I’ve been pretty lazy at keeping track of this past week. Things have been going ok. I’ve come to the realization as this season ends of the effects of my SPP on my entire season. I will discuss what I believe is at play and how my season has ended up.
Lets start at
Tues Feb 15th
4x60m submax
1x200m @90%
1x6 squats
3x8 bench
Fri Feb 18th
A couple starts after a warmup
Sat Feb 19th
Race
Heats 7.09s, finals 7.08s
Despite having slightly poor starts, then entire race felt great and my CNS was feeling amazing.
To confirm my sharp CNS I pulled out the jump mat to test my vert. We turned this into an unofficial event, a lot of kids came over and tried it, testing their verts. At one point the meet announcer came over and was announcing the results like it was an event. It was lots of fun. Anyway, my vert tested at 39.2 after a couple warm up ones. No cheating with the contacts either. My previous pb on this system was 37.5. So this did validate how good I was feeling.
I have one race left in the season, and at this point I’m battling for hundredths with technique vs the tenths that should come from proper planning of a season.

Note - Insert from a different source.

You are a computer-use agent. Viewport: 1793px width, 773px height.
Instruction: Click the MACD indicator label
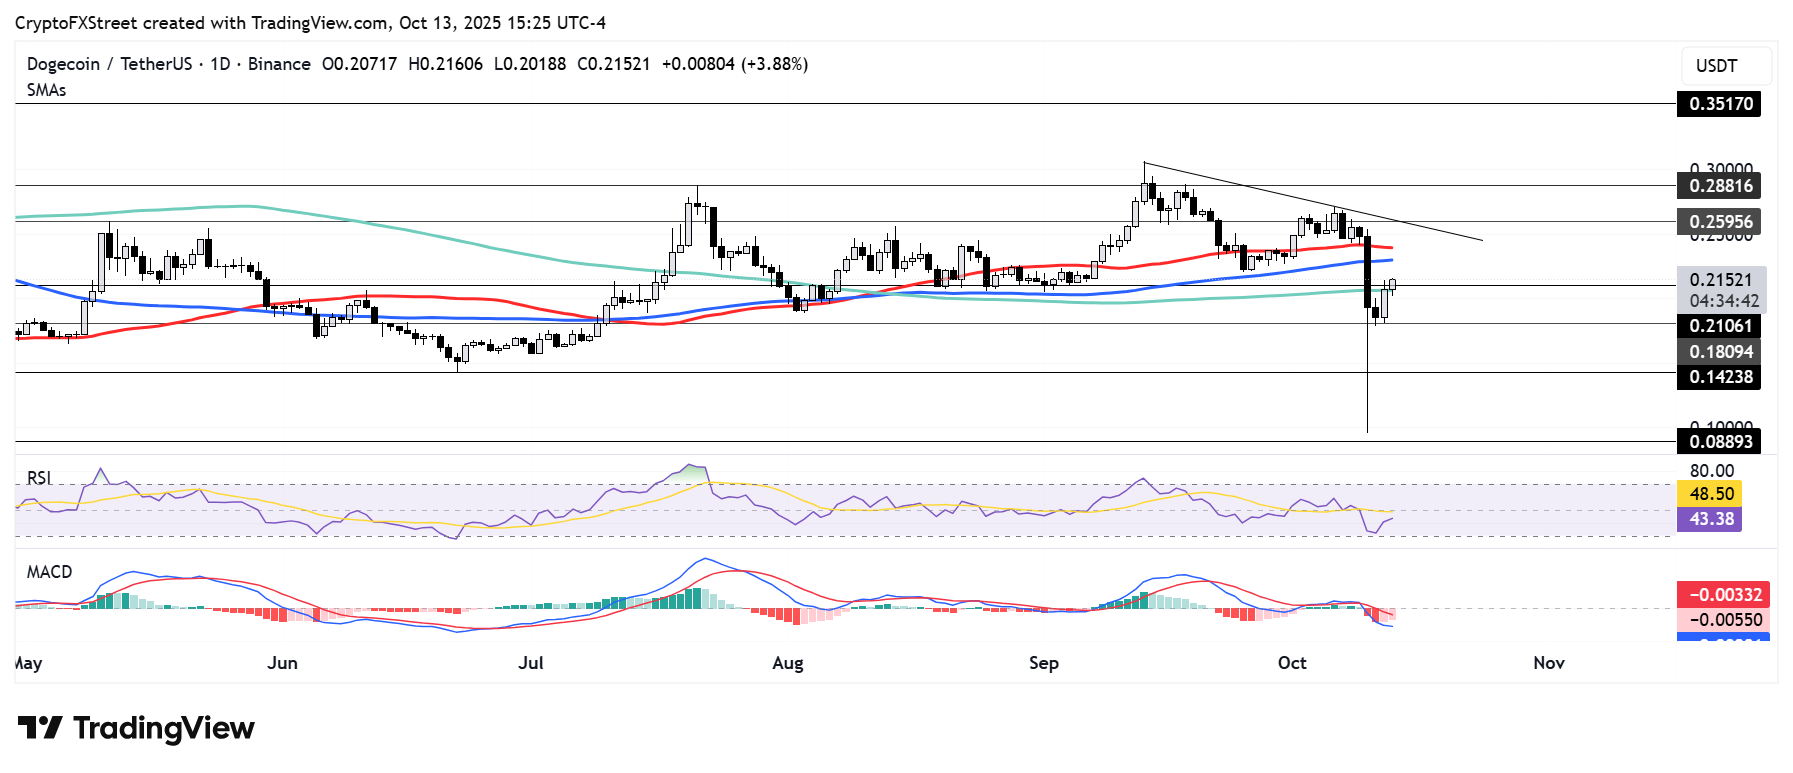pos(49,572)
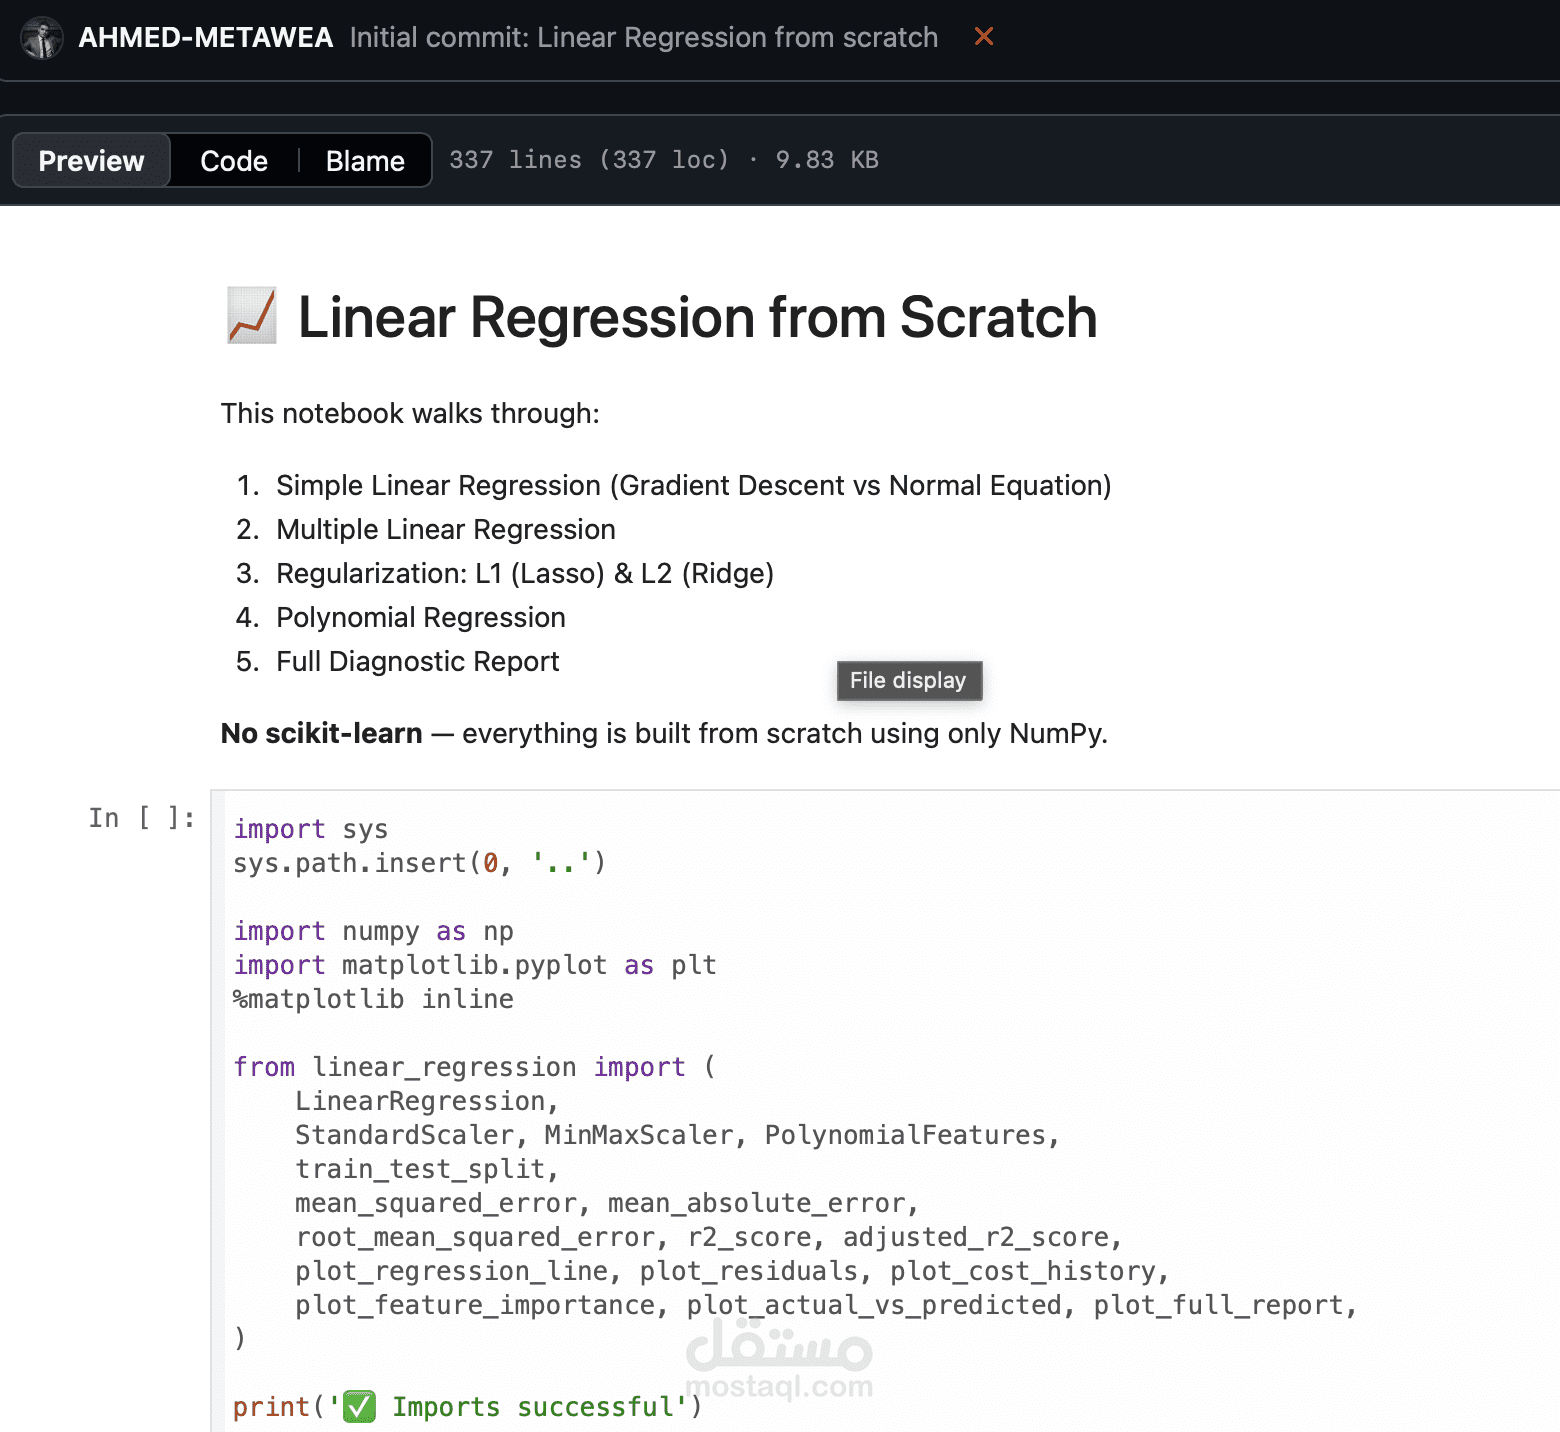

So I’m over 10lbs lighter than last year, yet running the same times. I’m going to do a slight review of how this season went and where things could have gone better.
In september and october I was coming in off significantly high speed volumes in august and also started losing excess body weight. The past summer I had a great experience with training. My focus was predominantly on bobsled testing camp, and I came in in the best shape of my life and killed it despite being over 200lbs coming back, I was in great shape. In September I started to train with my old coach, and he structures things in a similar way to me, but has less of a consideration for CNS stress. Its more of a 3 Hi day setup, even with the 1 speed endurance day, the volumes are such that the CNS stress are equal if not greater than a speed day. Intensities in sept and oct were such that the setup did not affect much in terms of CNS stress, and so my high fitness from the summer and the loss of weight made for a great combination in early testing at the end of october. Setting massive personal bests in standing 30m and flying 30m electric times. Things were looking up for a great season. Just as things began to intensify in November, the lack of consideration for CNS stress management took its toll. High volume, high intensity and a higher frequency than I would have preferred quickly turned into overtraining. This was apparent in the crash in testing times as well as strength over November. To get out of this funk, december was an incredibly low volume month, I did a lot of recovering, in an attempt to get fresh again. My openers were bad in Nov, Dec 7.1x’s. Come end of December and the start of January there are signs that my performance is coming back. Things begin to feel fresh again, and I run in the 7.0’s for most of the season.
Now what has this taught me. You overtrain the CNS, its overtrained. There is no great bounce back to higher levels than previous.Just a slow miserable hoble back to homeostasis. The other thing that this has taught me is the importance of the accumulation of volume preceding intensification. In january, when we just jumped back into intensification in order to get back to shape, only hundredths of a second were regained. Whereas, I believe the role of a proper accumulation cycle set the circumstances hormonally for greater responses to intensity. And I think this was an important lesson, because I always underestimated the value of accumulating volumes of submaximal sprinting, things like large volumes of accels, sub max fly’s, EFE’s and 95% SE runs.